#### [Records to process]
────────────────

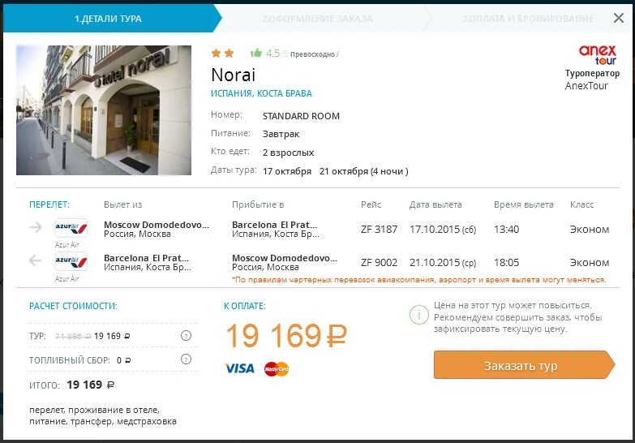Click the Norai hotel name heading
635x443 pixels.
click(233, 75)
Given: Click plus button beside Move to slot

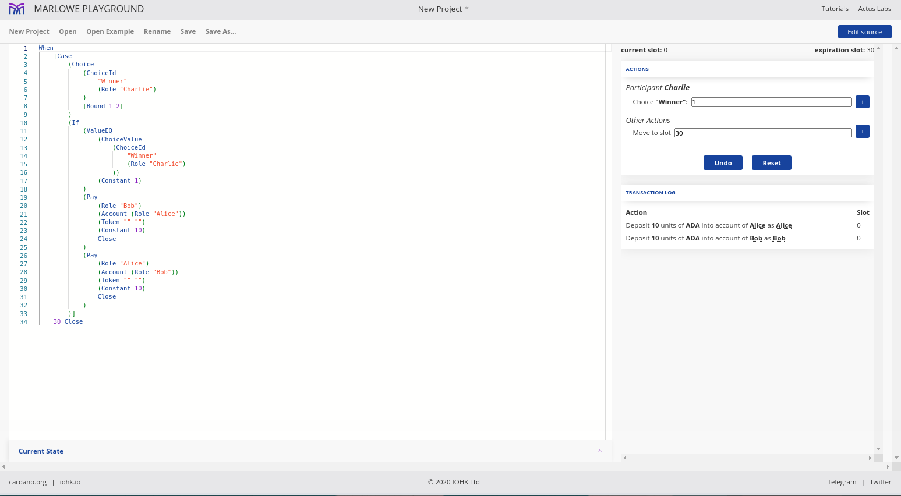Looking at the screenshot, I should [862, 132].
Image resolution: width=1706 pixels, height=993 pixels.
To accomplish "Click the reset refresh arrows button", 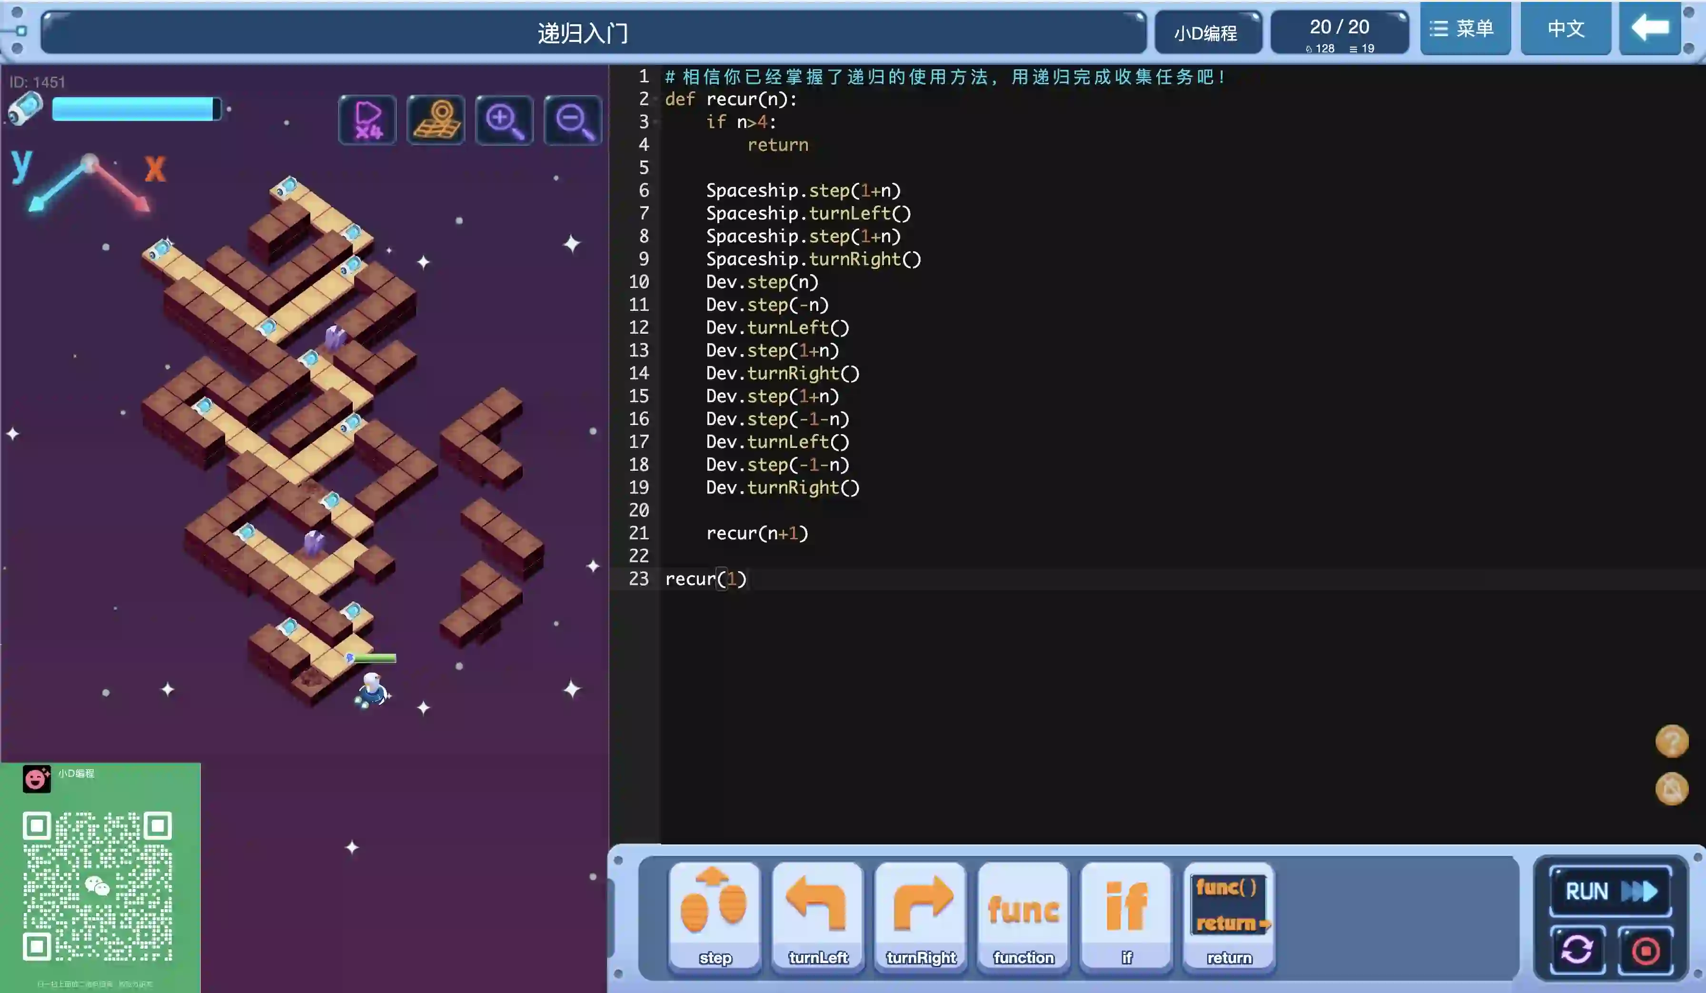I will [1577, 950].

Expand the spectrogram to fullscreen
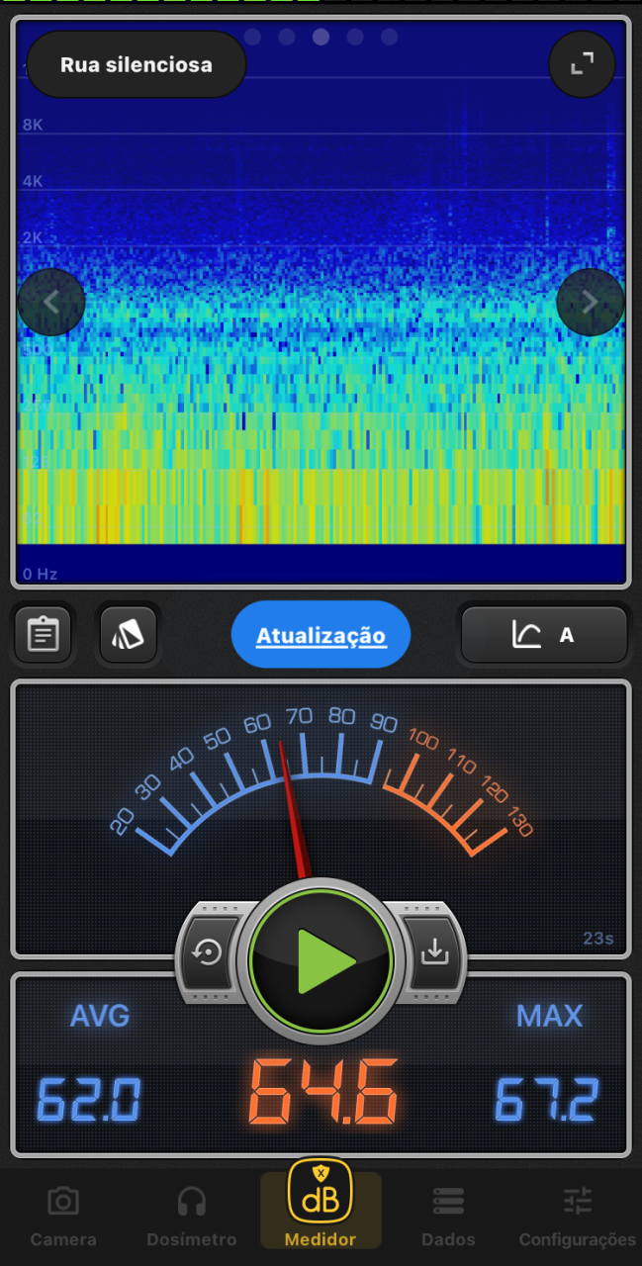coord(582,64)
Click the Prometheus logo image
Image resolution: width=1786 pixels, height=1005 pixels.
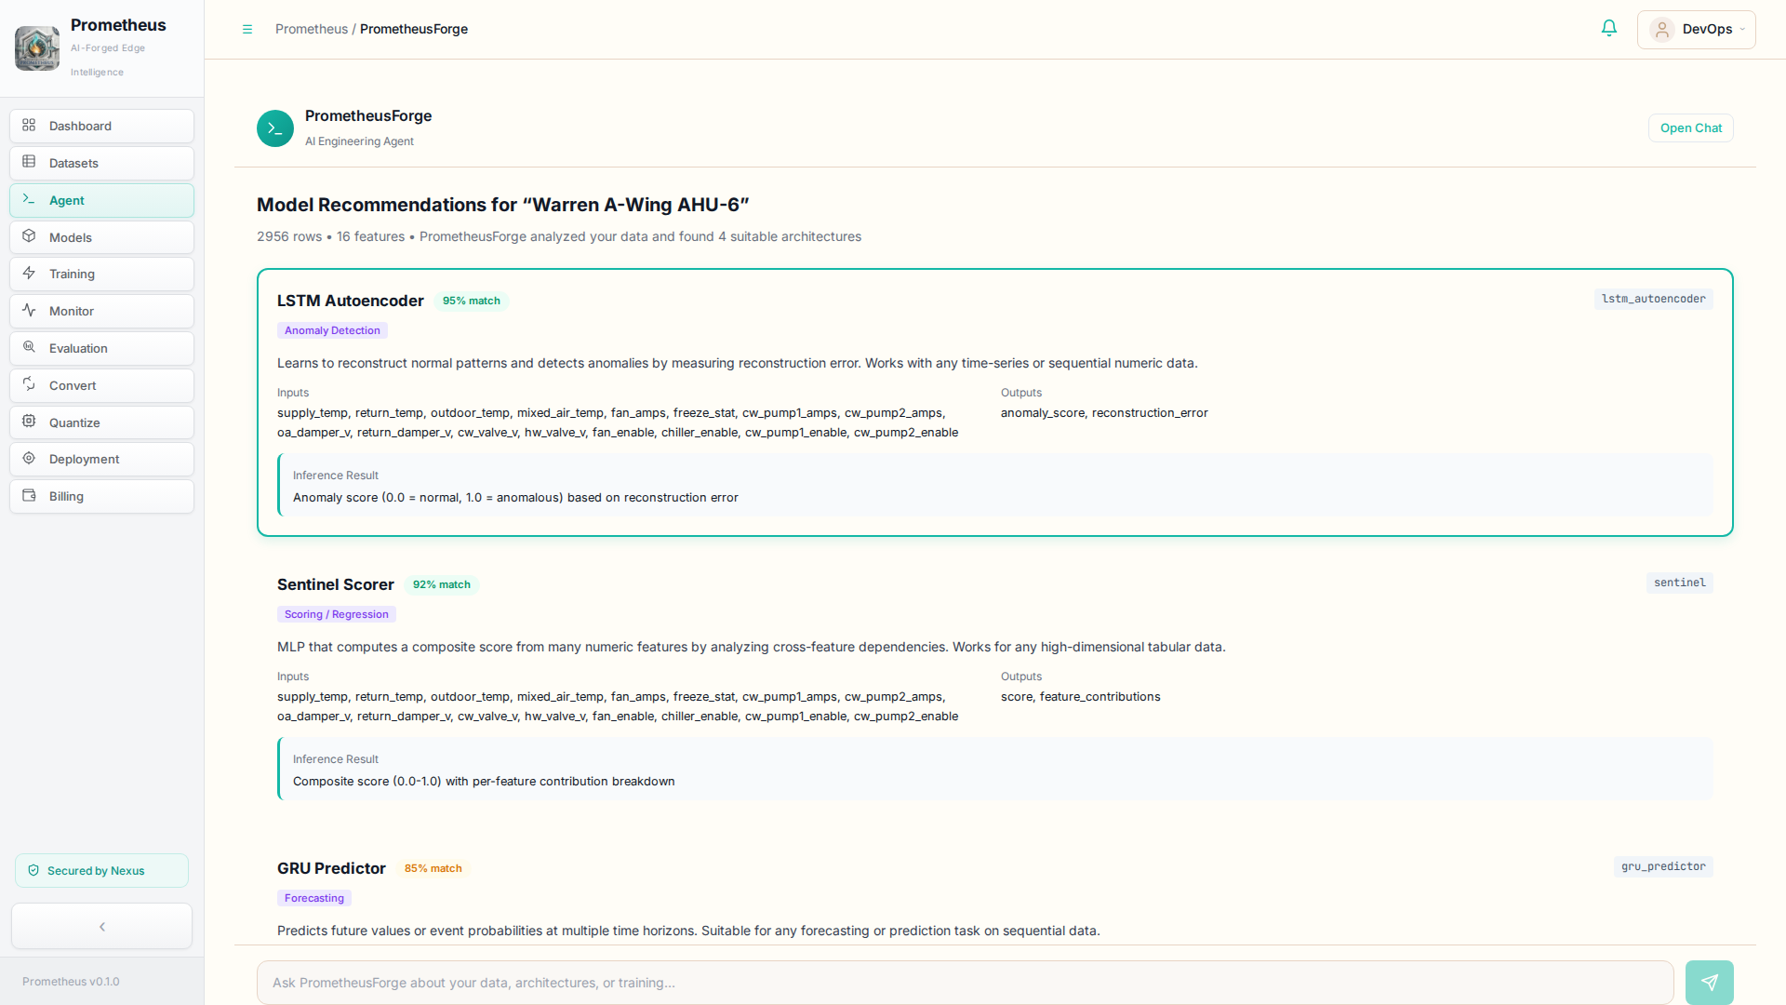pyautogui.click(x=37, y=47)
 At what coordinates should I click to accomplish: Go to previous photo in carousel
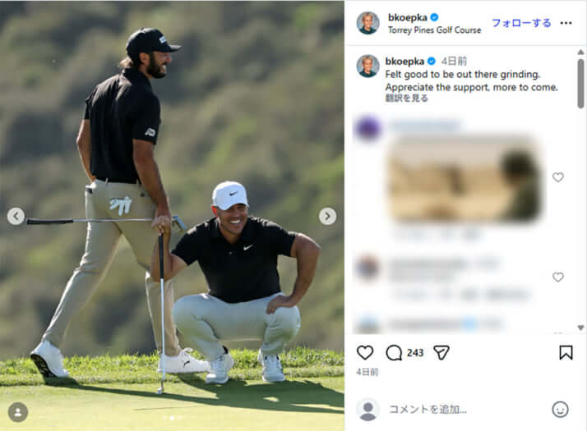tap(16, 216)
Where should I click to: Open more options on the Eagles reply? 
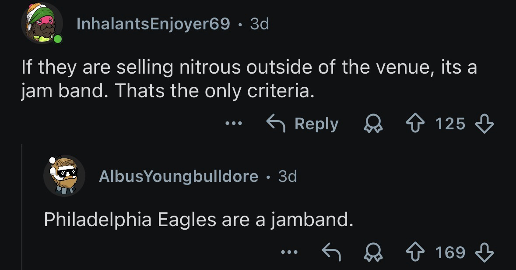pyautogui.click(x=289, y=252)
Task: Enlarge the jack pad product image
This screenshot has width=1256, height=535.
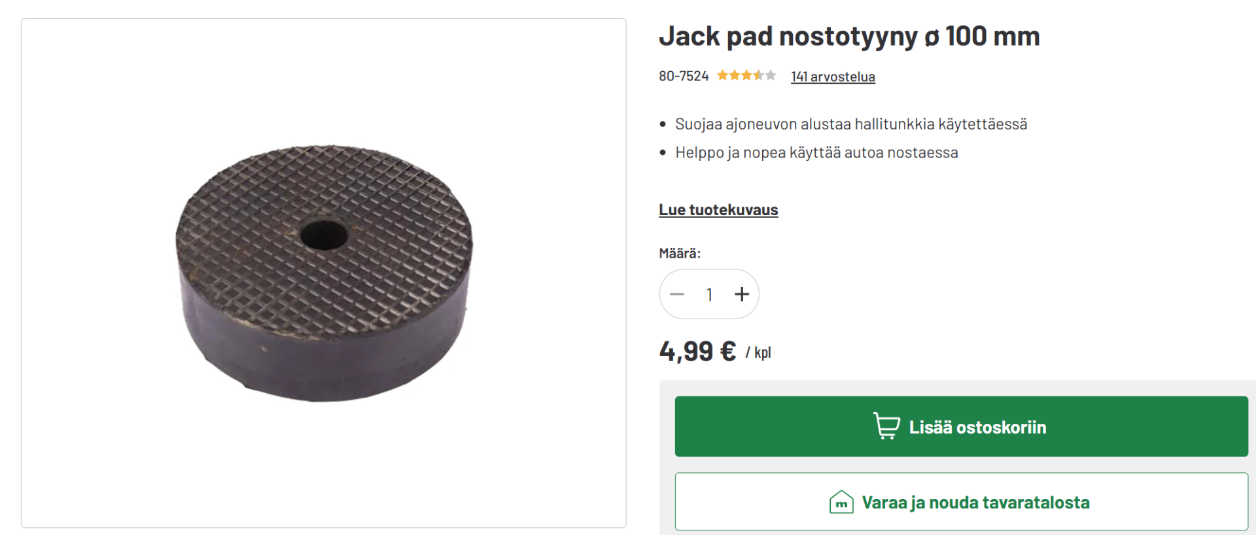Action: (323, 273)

────────────────

#### [Task to complete]
Scale the stretch from the line that contains "At what coordinates" through the end of the records, with both ends included. Write those lines out again, requests too, but multiply every coordinate in the answers by 0.7 and round to whole numbers, with halves rounding up. Leave the pictures out.

#### [Full output]
 At what coordinates should I click to accomplish: Go to previous photo in carousel
tap(11, 151)
Where should I click to: Open more options on the Eagles reply? 
pyautogui.click(x=202, y=176)
Task: Enlarge the jack pad product image
This screenshot has width=1256, height=535.
Action: (226, 191)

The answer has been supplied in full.